During construction, building materials that are supposed to be on the interior of a house are often temporarily exposed to the elements. When materials that need to stay dry get stuck in the rain, problems may ensue.
When wet, insulation is dangerous and ineffective, but it’s not necessarily irredeemable.
If insulation gets wet during construction, it cannot be installed while still wet. In some cases, the insulation can be dried out again. Other times, it is necessary to purchase new insulation if the water content is too great or if the insulation has been damaged.
Wet Insulation Will Not Work
Wet insulation will not work properly if installed in the walls of a home.
When insulation made of materials such as fiberglass, foam, cellulose, and mineral wool becomes waterlogged, it loses its thermal resistance. In other words, wet insulation is no longer good at insulating.
There’s science to back up this phenomenon. Water is a better conductor of heat than air. When water replaces the air pockets inside insulation, it makes the insulation better at conducting heat as well.
The insulation will not be able to properly regulate the temperature of the building while it is wet.
If this were the only downside of using wet insulation, the simplest solution would be to continue using the wet insulation and simply allow it to dry as construction continues around it. However, this would be a grave mistake.
Wet insulation is a structural hazard and a health hazard. The moisture in the insulation will naturally travel to the bottom, soaking the wooden framework of the house. This can cause the wood to rot and become soft.
The dark, damp atmosphere of wet insulation is also the ideal breeding ground for mold and bacteria. The insulation and surrounding construction will later have to be replaced as mold and bacteria are health hazards to inhabitants.
Wet insulation is not something that can just be covered up and forgotten about. It is an issue that needs to be solved before the insulation is used in order to prevent larger problems and expenses down the line.
Dealing With Wet Insulation During Construction
Let It Dry
The first and more cost-effective solution is to let the insulation dry. Let me be clear that the insulation must be fully dry before it is installed. Even slightly wet insulation that is installed in a home can cause the issues that were previously discussed.

(TASKS TO COMPLETE):
a - Do these statements agree with the text on wet insulation, yes or no, with the deciding words quoted? (i) Insulation that gets wet during construction may be installed while still wet. (ii) Water is a better conductor of heat than air. (iii) Moisture in wet insulation naturally travels to the top.
b - Can you resume the text on wet insulation during construction from the point where it stops?

(DATA PROVIDED):
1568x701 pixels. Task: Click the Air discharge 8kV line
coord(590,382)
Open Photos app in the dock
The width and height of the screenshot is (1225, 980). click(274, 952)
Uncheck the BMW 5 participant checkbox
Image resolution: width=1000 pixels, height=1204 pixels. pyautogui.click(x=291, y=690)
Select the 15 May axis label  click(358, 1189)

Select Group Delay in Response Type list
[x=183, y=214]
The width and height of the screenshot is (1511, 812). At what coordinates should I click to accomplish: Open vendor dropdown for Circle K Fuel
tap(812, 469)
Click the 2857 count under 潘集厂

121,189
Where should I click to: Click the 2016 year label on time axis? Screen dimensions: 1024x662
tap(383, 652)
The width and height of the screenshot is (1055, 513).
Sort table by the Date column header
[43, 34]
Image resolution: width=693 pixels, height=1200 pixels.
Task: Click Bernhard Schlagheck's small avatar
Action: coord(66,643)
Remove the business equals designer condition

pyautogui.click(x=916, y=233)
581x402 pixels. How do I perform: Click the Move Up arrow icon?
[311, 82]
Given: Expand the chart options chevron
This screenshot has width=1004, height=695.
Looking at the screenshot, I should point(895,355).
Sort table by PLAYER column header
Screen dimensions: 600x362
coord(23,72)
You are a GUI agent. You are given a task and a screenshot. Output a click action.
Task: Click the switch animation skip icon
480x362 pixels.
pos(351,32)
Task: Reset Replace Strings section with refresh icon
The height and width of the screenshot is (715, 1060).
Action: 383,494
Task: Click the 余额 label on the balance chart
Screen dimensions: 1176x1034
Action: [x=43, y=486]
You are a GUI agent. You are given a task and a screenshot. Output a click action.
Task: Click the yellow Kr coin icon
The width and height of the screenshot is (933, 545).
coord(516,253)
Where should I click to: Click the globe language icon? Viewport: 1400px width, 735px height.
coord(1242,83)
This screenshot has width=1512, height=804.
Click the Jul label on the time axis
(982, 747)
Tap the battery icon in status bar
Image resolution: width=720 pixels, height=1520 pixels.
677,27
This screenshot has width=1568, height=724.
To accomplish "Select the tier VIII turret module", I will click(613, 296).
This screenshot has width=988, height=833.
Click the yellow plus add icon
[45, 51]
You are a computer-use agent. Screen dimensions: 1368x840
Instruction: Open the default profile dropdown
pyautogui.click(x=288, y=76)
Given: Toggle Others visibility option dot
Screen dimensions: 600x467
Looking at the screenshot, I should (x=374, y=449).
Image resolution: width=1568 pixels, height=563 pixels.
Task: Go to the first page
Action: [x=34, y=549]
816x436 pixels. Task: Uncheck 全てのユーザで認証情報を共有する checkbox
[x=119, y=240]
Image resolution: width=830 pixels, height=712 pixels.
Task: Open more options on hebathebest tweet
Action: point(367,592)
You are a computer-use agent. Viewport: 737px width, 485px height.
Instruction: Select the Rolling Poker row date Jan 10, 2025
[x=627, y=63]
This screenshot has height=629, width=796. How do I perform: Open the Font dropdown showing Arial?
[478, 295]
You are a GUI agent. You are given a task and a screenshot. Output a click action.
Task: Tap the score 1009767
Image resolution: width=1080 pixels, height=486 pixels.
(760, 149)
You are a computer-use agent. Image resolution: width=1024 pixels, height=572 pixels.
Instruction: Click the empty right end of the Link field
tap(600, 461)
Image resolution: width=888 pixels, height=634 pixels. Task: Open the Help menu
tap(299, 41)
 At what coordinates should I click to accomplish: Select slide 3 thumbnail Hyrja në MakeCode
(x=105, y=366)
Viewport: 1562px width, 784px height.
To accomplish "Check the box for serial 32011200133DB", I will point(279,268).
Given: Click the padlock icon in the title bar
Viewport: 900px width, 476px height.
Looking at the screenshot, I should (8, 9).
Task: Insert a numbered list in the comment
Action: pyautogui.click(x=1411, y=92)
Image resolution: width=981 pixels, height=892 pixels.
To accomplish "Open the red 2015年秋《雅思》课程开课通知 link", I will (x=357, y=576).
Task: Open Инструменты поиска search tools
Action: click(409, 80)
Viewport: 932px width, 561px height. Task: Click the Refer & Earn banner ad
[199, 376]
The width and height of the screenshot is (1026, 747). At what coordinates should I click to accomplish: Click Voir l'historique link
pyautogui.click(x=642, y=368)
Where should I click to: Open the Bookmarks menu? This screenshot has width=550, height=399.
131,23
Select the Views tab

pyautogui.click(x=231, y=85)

(SOLVED TASKS):
a -
(i) No: "it cannot be installed while still wet."
(ii) Yes: "Water is a better conductor of heat than air."
(iii) No: "The moisture in the insulation will naturally travel to the bottom"

b -
There are most likely other projects that can be done in the meantime while you are waiting for the insulation to dry. Finding an alternative project to do can help keep a tight schedule running smoothly.
In cases where the insulation is only damp and not completely soaked through, letting it dry is a safe bet that won’t require too much extra time.
Being able to dry out the insulation again after it has become wet also depends on the type of insulation. Mineral wool insulation is water-resistant and holds its shape when in contact with water.
On the other hand, cellulose and fiberglass insulation soaks up water and compresses. These types of insulation will be harder to dry out again.
- Cost: letting the insulation dry saves you from having to purchase new product.
- Moisture level: this option is better suited for insulation that isn’t soaked all the way through, but maybe the first centimeter or two is damp.
- Safety: Insulation that isn’t fully dry all the way through will still be a structural hazard and health hazard.
- Time: Waiting for insulation to dry can bump back a construction timeline.
- Weather: If the weather continues to be wet, the insulation may not be able to dry out.
- Unseen damage: Water inside the insulation could have caused damage that is not seen by the bare eye. The insulation may never be as effective as it should be.
- Moisture level: insulation that is fully soaked will take a very long time to dry.
Sometimes letting the insulation dry out is not an option. It may be necessary to replace it instead.
As the saying goes, “Better safe than sorry.” It can be hard to tell whether or not the insulation has truly dried all the way through, and even just a bit of moisture in its center can cause problems later on.
If the insulation has been wet for an extended period of time, there is a possibility for mold spores to find their way inside and begin spreading. Installing moldy insulation will lead to poor air quality in the building, which has serious health repercussions.
Additionally, construction timelines may not be able to wait for the insulation to dry out. If there is nothing to be done while the insulation dries, people are losing out on time they could be finishing the building project.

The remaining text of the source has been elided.